Romance novels have opened my eyes to diverse practices and experiences that I did not know to consider before: polyamorous, dominant-submissive, and asexual, among others, and all of the social, emotional, and relational implications thereof. I have shared my transformations of awareness and openness with patients and friends, and the response has been overwhelmingly positive. Both men and women get curious and then share their own experiences–desires, inhibitions, disconnects, accommodations, sacrificies, epiphanies/discoveries, etc. These days I talk even more openly than before and with anybody about libido, erectile (dys)function, emotional and carnal connection and their intersection, menopause, penile implants, and anything else that matters to someone’s sexual health. I thought I was uninhibited before and Whoa Nelly, watch me now. Based on conversations with fellow spicy romance enthusiasts, my experience is anything but unique.

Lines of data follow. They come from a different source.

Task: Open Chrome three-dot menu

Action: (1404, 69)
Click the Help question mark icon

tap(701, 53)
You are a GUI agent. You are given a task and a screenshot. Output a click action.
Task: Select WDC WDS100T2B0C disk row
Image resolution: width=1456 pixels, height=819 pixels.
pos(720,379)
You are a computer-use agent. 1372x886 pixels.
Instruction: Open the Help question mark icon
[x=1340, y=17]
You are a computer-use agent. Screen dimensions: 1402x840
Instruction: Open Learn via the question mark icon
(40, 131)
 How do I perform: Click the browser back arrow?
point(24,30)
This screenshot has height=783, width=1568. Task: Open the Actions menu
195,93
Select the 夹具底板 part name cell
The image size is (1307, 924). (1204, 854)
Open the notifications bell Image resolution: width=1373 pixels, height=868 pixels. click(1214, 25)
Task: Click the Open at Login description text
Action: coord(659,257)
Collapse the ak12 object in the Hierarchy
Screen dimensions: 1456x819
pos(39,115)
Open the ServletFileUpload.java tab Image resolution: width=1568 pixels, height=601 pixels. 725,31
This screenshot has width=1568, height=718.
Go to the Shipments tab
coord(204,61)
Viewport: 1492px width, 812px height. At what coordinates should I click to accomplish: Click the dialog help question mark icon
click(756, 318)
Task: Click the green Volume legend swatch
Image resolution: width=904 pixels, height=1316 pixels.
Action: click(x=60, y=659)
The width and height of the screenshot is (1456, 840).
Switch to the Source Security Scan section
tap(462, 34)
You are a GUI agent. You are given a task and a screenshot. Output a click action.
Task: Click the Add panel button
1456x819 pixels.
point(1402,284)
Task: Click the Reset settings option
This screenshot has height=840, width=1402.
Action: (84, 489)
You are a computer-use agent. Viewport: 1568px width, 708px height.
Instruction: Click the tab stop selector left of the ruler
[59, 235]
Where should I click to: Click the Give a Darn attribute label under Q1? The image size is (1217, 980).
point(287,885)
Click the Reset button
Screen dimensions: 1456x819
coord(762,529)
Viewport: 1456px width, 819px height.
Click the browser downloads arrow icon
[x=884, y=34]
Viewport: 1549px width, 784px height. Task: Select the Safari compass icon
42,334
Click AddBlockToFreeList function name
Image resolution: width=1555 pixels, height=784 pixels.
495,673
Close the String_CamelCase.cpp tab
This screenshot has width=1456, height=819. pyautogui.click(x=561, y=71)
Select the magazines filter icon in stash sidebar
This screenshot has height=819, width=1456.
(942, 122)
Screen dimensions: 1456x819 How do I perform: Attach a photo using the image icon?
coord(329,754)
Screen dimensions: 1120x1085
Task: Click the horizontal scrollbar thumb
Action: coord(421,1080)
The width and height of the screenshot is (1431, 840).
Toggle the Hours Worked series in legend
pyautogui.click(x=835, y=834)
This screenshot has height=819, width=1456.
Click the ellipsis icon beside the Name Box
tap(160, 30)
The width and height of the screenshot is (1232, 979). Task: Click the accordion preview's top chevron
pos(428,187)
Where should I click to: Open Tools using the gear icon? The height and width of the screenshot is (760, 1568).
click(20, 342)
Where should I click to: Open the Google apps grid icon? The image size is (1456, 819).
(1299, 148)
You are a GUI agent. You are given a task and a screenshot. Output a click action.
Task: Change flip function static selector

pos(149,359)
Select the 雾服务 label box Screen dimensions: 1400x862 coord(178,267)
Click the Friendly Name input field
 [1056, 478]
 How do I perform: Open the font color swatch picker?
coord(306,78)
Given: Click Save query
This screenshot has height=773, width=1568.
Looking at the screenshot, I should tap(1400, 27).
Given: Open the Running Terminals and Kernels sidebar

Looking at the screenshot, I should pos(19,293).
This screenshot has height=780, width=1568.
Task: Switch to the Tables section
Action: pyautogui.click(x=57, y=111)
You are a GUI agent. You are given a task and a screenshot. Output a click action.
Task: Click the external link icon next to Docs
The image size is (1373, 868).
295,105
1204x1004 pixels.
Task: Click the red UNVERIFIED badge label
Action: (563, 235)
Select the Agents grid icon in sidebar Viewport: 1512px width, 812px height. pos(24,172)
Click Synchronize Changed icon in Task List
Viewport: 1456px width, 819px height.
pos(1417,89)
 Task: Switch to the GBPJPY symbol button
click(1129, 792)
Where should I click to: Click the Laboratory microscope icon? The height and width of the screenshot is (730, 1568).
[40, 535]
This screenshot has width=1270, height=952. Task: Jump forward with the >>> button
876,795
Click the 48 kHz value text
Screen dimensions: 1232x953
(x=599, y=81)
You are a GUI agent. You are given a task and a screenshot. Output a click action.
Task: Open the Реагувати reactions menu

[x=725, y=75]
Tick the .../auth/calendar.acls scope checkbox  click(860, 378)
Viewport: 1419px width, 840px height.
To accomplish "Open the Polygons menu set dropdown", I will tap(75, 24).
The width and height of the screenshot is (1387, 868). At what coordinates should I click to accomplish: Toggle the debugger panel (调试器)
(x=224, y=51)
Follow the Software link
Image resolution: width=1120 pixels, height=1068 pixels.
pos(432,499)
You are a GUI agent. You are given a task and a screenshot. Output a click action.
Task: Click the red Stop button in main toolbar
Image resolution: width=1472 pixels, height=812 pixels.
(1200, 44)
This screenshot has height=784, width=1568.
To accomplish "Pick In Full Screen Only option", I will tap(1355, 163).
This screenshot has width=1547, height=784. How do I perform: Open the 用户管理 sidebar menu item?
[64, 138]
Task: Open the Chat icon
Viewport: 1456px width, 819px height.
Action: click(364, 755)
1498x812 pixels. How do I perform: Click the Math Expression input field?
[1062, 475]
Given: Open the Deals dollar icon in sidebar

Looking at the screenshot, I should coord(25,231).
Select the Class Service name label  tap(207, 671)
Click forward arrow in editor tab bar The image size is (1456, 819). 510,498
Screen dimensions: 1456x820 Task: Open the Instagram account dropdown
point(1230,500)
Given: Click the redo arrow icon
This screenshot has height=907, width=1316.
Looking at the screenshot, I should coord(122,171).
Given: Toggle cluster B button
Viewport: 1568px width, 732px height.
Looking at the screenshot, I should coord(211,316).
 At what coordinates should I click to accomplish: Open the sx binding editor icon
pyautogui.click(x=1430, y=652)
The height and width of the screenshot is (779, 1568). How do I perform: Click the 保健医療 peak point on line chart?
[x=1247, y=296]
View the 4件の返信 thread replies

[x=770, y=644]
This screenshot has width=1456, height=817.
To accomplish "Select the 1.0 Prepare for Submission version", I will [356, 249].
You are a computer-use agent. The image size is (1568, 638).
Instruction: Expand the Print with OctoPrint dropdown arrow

Romance narrator Victoria Connolly addresses American purity culture, growing up in and now healing from it. She has invited listeners to share their stories; the voluminous response reveals the prevelance of experience and the value of acknowledging and naming it. See her Instagram post and comments c. August 12, 2024: “‘It wasn’t until I started reading primarily spicy romance that I finally got fed up/brave enough to ask him if it’d be okay if I touched myself or used a vibrator during sex because I’d like to come too.’ | If your story sounds like this, you’re in the right place. | Just share the book in the comments that rewired you forever. The one that made you believe you deserved pleasure.”

I mentioned the Quinn app in my recent Women Elevating Women post. Quinn describes itself as “a mobile app and website where you can listen to audio erotica… spicy audio stories, guided masturbation, dirty talk, and more. The audios on Quinn are designed to help you get there, but they also involve fun and interesting plots.” The New York Times reports, “Apps like Dipsea and Quinn have become popular destinations, particularly for some women who find them safe spaces to explore their sexuality.” Hallelujah!
Readers of this blog know my deep admiration for romance narrator Shane East and his strong allyship of women. His second ever Quinn audio dropped two days ago and has already been played more than 3500 times. Asked, “What inspired the move to create on Quinn?” he answered, “[Quinn] came to me after hearing my work. After discussing things with them and checking things out on the site, seeing what I would like to put out there and gathering a script and audio crew to help me do that, I decided to go for it. I’m all for anything that enables women to own their sexuality without the judgment or shame that can be handed out by others. I’m here of course for everyone being free to own their sexuality and desires in a judgment free, safe and accepting way; however and with whomever they like. Speaking of women specifically though, historically they have been repressed by societal restraints and patriarchal ideology for so long that I think it’s wonderful to be part of something — be that romance books or something like Quinn— that utterly goes against that and gives women (in particular) ownership of what they want. I think it’s fantastic to have the[m] out there.”

*sigh*

This is all such a good thing, all of us embracing our whole, wonderful, beautiful, sexually awake and aware selves–every person of any gender, both individually and in community. Life is simply too short to repress such important and fundamental aspects of identity and connection. Fiction in general and romance in particular help us receive perspectives (as opposed to taking them, as David Brooks writes) other than and different from our own, and empathize with the full scope of human emotional and relational experience.

Inhibitions are not empirically harmful. Restraints can serve us sometimes. And when they outlive their usefulness, shedding them elevates us, frees our spirit, and allows our whole selves to emerge in full glory and actualization. I hope this evolution of collective openness continues. The more we can eliminate shame and empower everyone to own their sexuality, foster deep and meaningful connections fully in mind, body, and spirit, and simply embrace all that makes us our whole human selves, the better all of our lives will be.